Though it may not seem likely, a recent report suggested that playing ordinary video games might fend off degenerative brain processes. My grandkids tell me I have to get some game apps for my phone. Frankly, I find myself thinking about getting rid of the flock of seagulls who gather on my boat this time of the year, rather than angry birds on my phone. Candy Crush Saga? What kind of game can that be?

There are free collections of brain puzzles on-line to practice reasoning and logic. You will find them on “Addicting Games.com.” Some of these are fun. Some are frustrating. Some are impossible!

After reviewing everything I had explored, I knew there was only one course of action. The benefit of exercise comes from regular and consistant practice, and having someone else with whom you can share the experience. So I’m heading for the AARP brain gym, rather than trying to put a program together myself.

Now if I can just talk some of my friends into joining…..without implying that their brains are getting…..uhmmm……fat.

LEGACY

A legacy is traditionally defined as a gift, or an inheritance of money or property. The term dates from the 15th Century in England during the era when citizens began to accumulate property or wealth, which could be passed down to the next generation. The term has evolved to include other gifts as well. I received a different kind of legacy just the other day.

I had spent the morning of a very hot day, doing yard work. My soaked shirt proclaimed that the humidity was really high. I was covered with speckles of dirt and grass clippings, and my torn work shorts were smudged by work gloves.

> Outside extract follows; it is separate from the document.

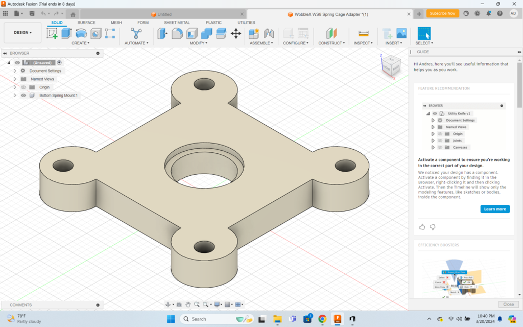Open the Hole tool
The width and height of the screenshot is (523, 327).
pyautogui.click(x=95, y=33)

I suspect those who know me from my professional settings would not have recognized me that day.

I think it was around noon, when I took a break, to run an errand to a local convenience store. While there I remembered that I also wanted to fill the tires of my car, since they looked a bit too soft. This was my beach car, with age and mileage showing. (Just like me, I suppose).

Having left in a rush, I neglected to take any change with me, and of course, the tire pump outside the store only took quarters. This is one the the unforeseen consequences of living in the modern era where credit cards can be used most everywhere. So I looked in the glove compartment, where I was able to find a small collection of pennies, nickels and dimes.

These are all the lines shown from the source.